Northwest Arkansas Democrat-Gazette

DePriest emerges from 4-man finale

- JEFF KRUPSAW

The final round of the 47th Maumelle Classic golf tournament turned into a heated Sunday afternoon scramble at Maumelle Country Club.

Just the way Thomas DePriest likes it.

“Tough conditions, the final round, everything on the line,” DePriest said. “The course was playing very firm, very fast. I love that. It makes you hit golf shots. You just don’t throw darts at the flag.”

DePriest, who will be a junior at the University of Central Arkansas in the fall, ended a four-man playoff

with a 20-foot bull’s-eye of a birdie putt on the first extra hole to score his first significan­t victory since winning the Arkansas Junior Amateur in 2016.

“Straight downhill,” DePriest said of the putt. “My spot was about halfway

between me and the hole. And I was like, ‘If you hit that spot with dying speed, you’re not leaving it short, and it should go straight into the hole. After about halfway, it straighten­ed out and it looked good for a long time.”
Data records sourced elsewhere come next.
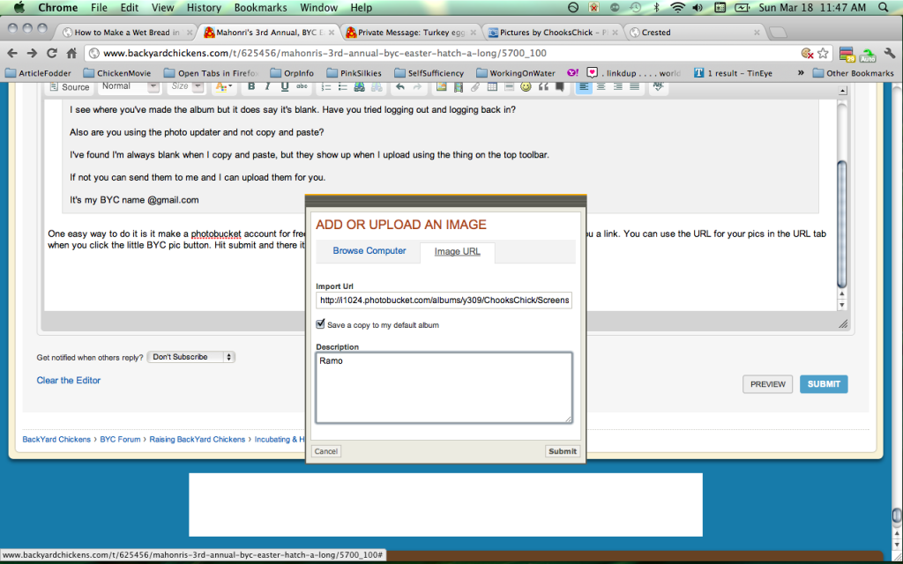The height and width of the screenshot is (564, 903).
Task: Toggle bold formatting in editor toolbar
Action: click(251, 87)
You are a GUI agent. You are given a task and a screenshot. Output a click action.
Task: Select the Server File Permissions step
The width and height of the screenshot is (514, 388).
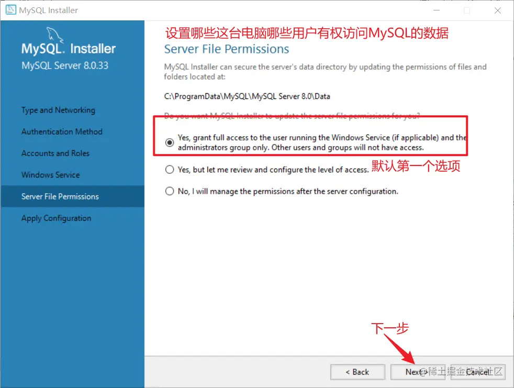click(72, 196)
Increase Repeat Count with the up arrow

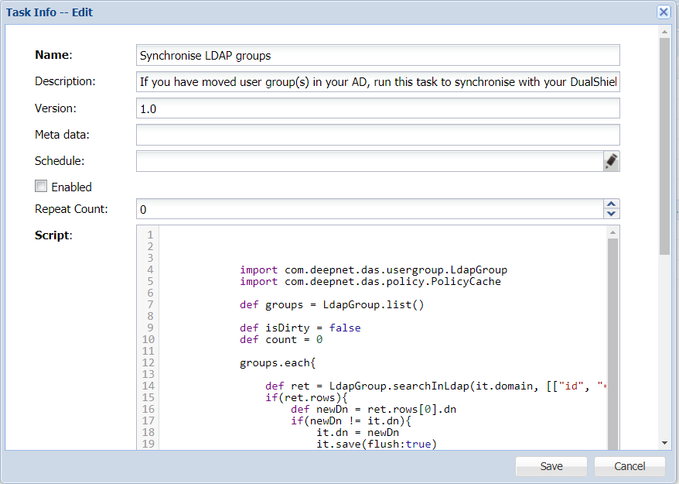[x=612, y=204]
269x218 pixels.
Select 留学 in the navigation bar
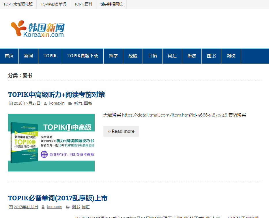click(113, 56)
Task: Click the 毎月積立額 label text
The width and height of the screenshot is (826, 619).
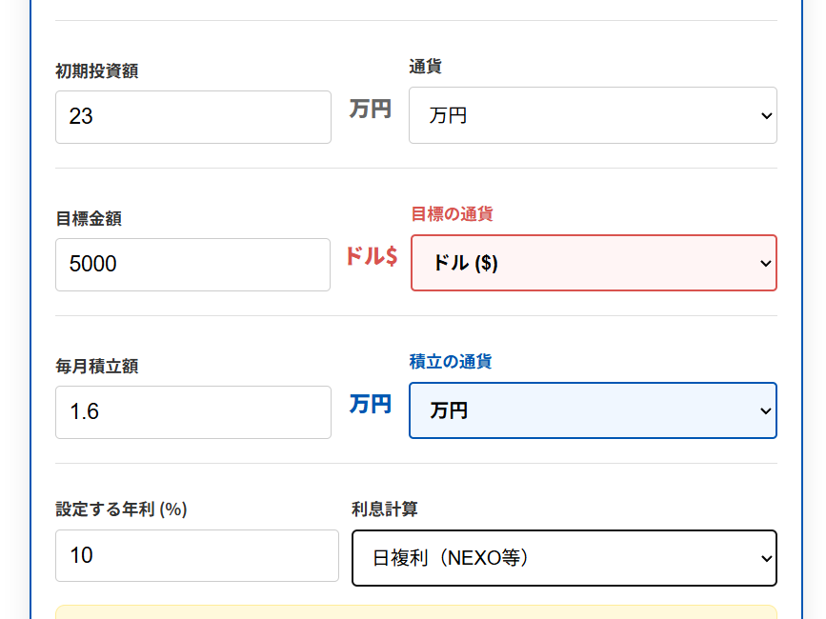Action: pos(97,367)
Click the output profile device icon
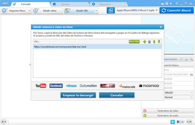Viewport: 195px width, 125px height. [x=111, y=10]
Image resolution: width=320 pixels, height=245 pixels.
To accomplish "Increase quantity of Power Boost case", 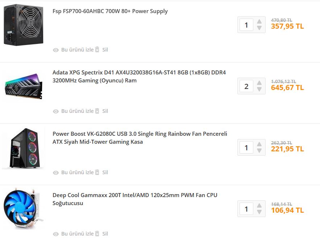I will [259, 144].
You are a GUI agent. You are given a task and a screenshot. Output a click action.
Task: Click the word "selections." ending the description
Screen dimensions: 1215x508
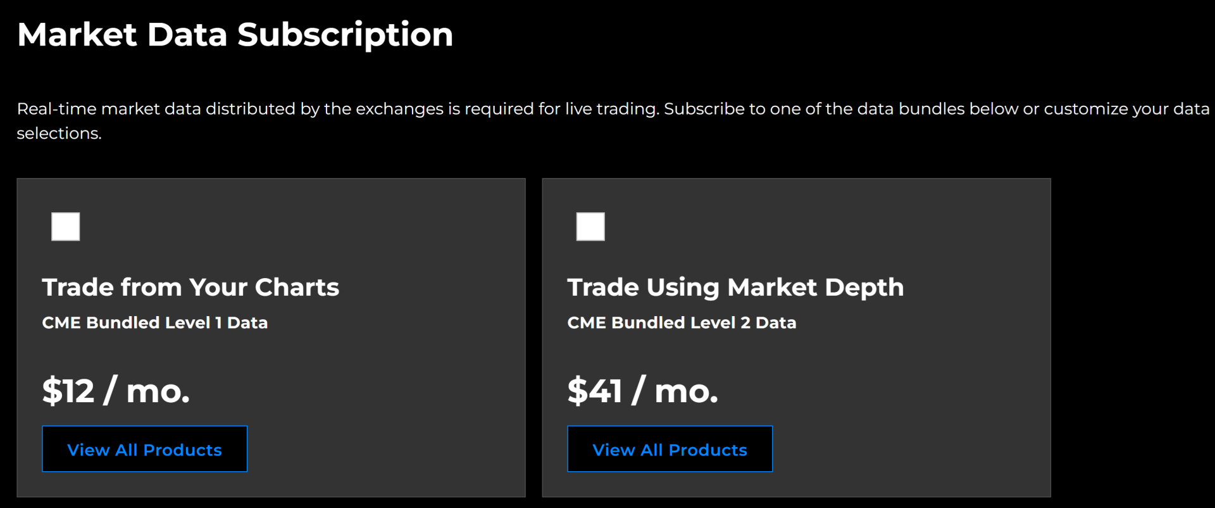[x=59, y=134]
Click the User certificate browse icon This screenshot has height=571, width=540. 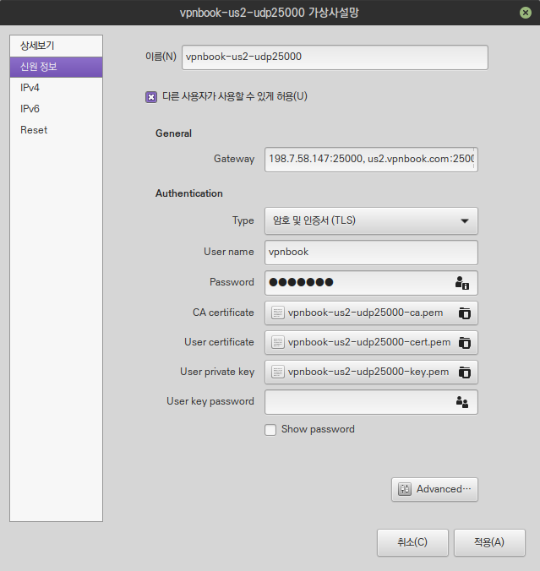(x=464, y=343)
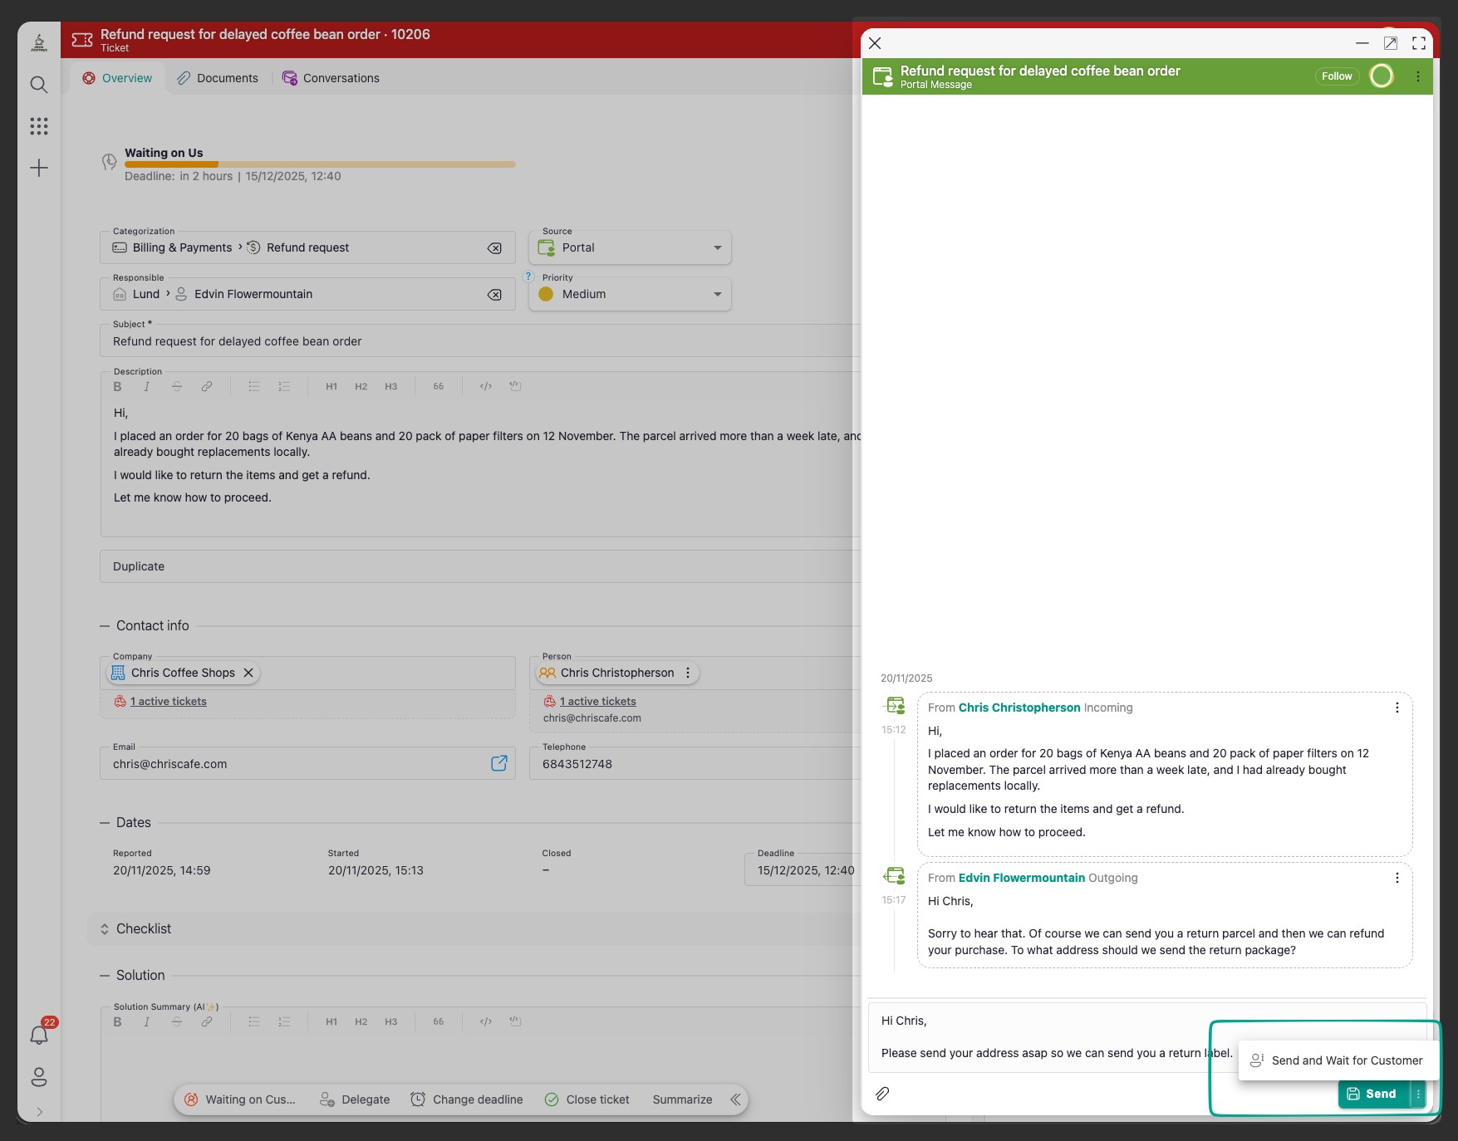The height and width of the screenshot is (1141, 1458).
Task: Insert a hyperlink from the Description toolbar
Action: pyautogui.click(x=206, y=386)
DePriest pumped his fist but said he knew the tourna- ment was not over. Former University of Arkansas at Little Rock players Nickolas Zimmerman and Tyler Reynolds had makeable birdie looks. Logan Pate, the fourth man in the playoff, left his second shot short of the green and could do no better than par.

“Even after I made the putt, I still didn’t think I’d won the tournament,” said DePriest, who started the day four shots behind second-round leader Reynolds. “In my mind, I kept myself in it. That’s how I was approachin­g it.

“I was more nervous when they were over their putts than I was over my own. I had several putts coming down the stretch to finish the tournament, and I didn’t do it.” He wasn’t alone.

Five different players — Reynolds, Cabot’s Connor Gaunt, Pate, Zimmerman and DePriest, either held the lead or were tied for it in Sunday’s final round.

Players especially struggled on the back nine of a 7,093yard, par-72 layout that was as unforgivin­g as the 95-degree heat and as threatenin­g as the thunder that rumbled in the background.

“It played tough today,” said Reynolds, who has now led this tournament going into the final round three times without a victory. “I think most of it was the pressure.”

That DePriest was seemingly oblivious to it all had something to do with the way he started play Friday. A 3-over 75 left him seven shots behind co-leaders Pate and Cameron McRae.

DePriest rallied Saturday with a 4-under 68 to put him at 1 under, four strokes behind Reynolds.

That’s when DePriest, a psychology major, played some mind games.

“Going into today, I just knew if I wanted to have any chance of winning I was going

to have to shoot 3 under on the front,” DePriest said. “Even if it didn’t get me in the lead, it would get me closer, because everybody plays the back nine so good out here. Usually.”

DePriest posted 3 birdies on the front nine, and he made the turn at 4 under, 1 shot behind Reynolds, Gaunt and Pate, who each made the turn at 5 under.

DePriest pulled into a tie for the lead with a birdie on the 11th, and was either tied or alone on the lead the rest of the way.

Bogeys on the par-5 15th and the par-3 17th knocked him back into a four-way tie.

DePriest said he knew he had a one-shot lead when he approached the par-3 17th, a 201-yard hole that always has caused him problems.

“It don’t matter if they move the tees to the women’s tee box, I’m still going to miss it short,” DePriest said.

DePriest bogeyed to fall back into a four-way tie. He said he just wanted to par the 18th and take part in a playoff, if it came to that.

He was the shortest of the four off the tee in the playoff, played at No. 18, but he said he had the angle he wanted.

“It was 182,” he said. “I knew the pin was 16 paces on. I needed to carry it 15 feet short of that, so I was thinking let’s hit a wedge. We’ve got adrenaline and a flier lie. I was saying, ‘Don’t go long, don’t go long.’ And I hit it long, but I gave myself a look.

“So, I said, ‘You already messed it up being nervous, let’s try not being.’ And it’s one of those deals.

“After I made the putt, I really didn’t want to watch. I’m glad I won, but like I said I thought I made the putt to keep myself in the tournament.”

DePriest was cheered on by several of his former teammates at Henderson State University, where he played before transferri­ng to UCA.

At Henderson, DePriest possessed long, scraggly hair, which earned him the nickname Mutt.

Sunday he was clean cut. “Up until about a week ago, I’ve always had long hair, real long hair,” DePriest said. “And they always tell me, ‘You need to get that cut, you look like a mutt.’ I’ve always owned it. The uglier the hair the better I guess.”